Yargıcın bağımsızlığının ne denli önemli olduğunu ortaya koyması açısından onur kriteri çok önemli bir kriterdir. Bugün Türk yargısının içinde bulunduğu en önemli sorunlarından biri yargıçların bağımsız ve tarafsızlıklarına ilişkin toplumda oluşan kaygıdır. Toplumsal algı, yargıçların inançlarının, duygularının, bağlı olduğu kültürün etkisinde kaldığı ve tarafsız olmadıkları yönündedir. Yargıtay Başkanı en önemli mesajı yargıçlara verdi.
Yeni adli yılda, mesajların muhatabı olan hakim ve savcıların gerçekten bu mesajları algılayıp algılamadıkları, devam etmekte olan ve kamuoyunun dikkatle izlediği Ergenekon, Balyoz, KCK, Oda TV ve benzeri davalarla ilgili vereceği kararlarla anlaşılacaktır.
Geçmiş yıllar adli yıl açılışlarında, Yargıtay başkanları çoğunlukla hâkim ve savcıların ekonomik durumlarından dert yanardı. Hatta geçmişte bir Yargıtay başkanının “hakimler vicdanları ve cüzdanları arasında sıkışmış” sözü hala hafızalarda…
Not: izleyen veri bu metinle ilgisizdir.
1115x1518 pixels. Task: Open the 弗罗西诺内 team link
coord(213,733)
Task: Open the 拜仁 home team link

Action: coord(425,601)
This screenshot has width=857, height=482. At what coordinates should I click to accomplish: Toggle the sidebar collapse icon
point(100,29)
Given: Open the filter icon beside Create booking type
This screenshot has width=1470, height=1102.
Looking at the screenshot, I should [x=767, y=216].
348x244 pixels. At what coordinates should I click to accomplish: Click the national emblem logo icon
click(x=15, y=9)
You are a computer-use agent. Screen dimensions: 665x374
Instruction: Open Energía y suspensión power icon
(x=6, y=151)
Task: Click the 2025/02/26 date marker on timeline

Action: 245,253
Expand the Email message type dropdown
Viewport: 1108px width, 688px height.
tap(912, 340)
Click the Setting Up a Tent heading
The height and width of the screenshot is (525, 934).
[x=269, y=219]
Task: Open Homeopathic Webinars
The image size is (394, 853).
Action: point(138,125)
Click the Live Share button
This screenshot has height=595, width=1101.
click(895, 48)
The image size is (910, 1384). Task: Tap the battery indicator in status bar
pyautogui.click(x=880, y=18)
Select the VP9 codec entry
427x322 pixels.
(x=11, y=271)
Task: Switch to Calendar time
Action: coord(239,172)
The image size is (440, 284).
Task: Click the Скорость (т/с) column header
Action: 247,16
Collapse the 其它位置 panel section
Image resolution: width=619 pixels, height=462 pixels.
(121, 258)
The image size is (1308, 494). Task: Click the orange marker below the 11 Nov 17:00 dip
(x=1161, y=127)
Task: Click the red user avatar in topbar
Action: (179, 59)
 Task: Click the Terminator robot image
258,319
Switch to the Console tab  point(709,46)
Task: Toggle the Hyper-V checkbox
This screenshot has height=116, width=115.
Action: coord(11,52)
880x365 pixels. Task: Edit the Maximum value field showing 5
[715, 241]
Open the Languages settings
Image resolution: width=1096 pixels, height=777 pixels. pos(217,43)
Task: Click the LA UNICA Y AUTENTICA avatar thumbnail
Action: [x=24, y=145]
Bu yılki açılışta Yargıtay Başkanı’nın hukukun üstünlüğü, kuvvetler ayrılığı, bireyi ön plana çıkaran temel hak ve özgürlüklere vurgusu, eğitim hakkı, ailenin korunması, çocuk hakları gibi temel konulara ilişkin evrensel hukuk normlarına atıf yaparak mesajlar vermiş olması yüksek yargının değişimde geldiği yeri gösteriyor. Yüksek yargıdaki bu değişim inşallah ilk derece Yargısı’na da yansır.
Mesajlar demokratik hukuk devletini tanımlar nitelikteydi.Mesajların etkili olup olmadığını 2012-2013 yargı yılı sonunda yargının yıl içersinde yapacağı uygulamaları anlaşılacaktır.